Say you have a 2 column matrix Ret
then one may use this code to assign multiple labels at once
import pandas as pd, numpy as np, matplotlib.pyplot as plt
pd.DataFrame(Ret).plot()
plt.xlabel('time')
plt.ylabel('Return')
plt.legend(['Bond Ret','Equity Ret'], loc=0)
plt.show()
I hope this helps
This problem comes up for me often when I have a single set of x values and multiple y values in the columns of an array. I really don't want to plot the data in a loop, and multiple calls to ax.legend/plt.legend are not really an option, since I want to plot other stuff, usually in an equally annoying format.
Unfortunately, plt.setp is not helpful here. In newer versions of matplotlib, it just converts your entire list/tuple into a string, and assigns the whole thing as a label to all the lines.
I've therefore made a utility function to wrap calls to ax.plot/plt.plot in:
def set_labels(artists, labels):
for artist, label in zip(artists, labels):
artist.set_label(label)
You can call it something like
x = np.arange(5)
y = np.random.ranint(10, size=(5, 3))
fig, ax = plt.subplots()
set_labels(ax.plot(x, y), 'ABC')
This way you get to specify all your normal artist parameters to plot, without having to see the loop in your code.
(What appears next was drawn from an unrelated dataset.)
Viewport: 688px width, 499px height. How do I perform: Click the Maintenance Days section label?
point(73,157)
An alternative is to put the whole call to plot into a utility that just unpacks the labels, but that would require a lot of duplication to figure out how to parse multiple datasets, possibly with different numbers of columns, and spread out across multiple arguments, keyword or otherwise.
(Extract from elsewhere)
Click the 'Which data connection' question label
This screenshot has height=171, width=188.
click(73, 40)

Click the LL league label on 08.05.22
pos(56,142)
I used the following to show labels for a dataframe without using the dataframe plot:
lines_ = plot(df)
legend(lines_, df.columns) # df.columns is a list of labels
If you're using a DataFrame, you can also iterate over the columns of the data you want to plot:
# Plot figure
fig, ax = plt.subplots(figsize=(5,5))
# Data
data = data
# Plot
for i in data.columns:
_ = ax.plot(data[i], label=i)
_ = ax.legend()
plt.show()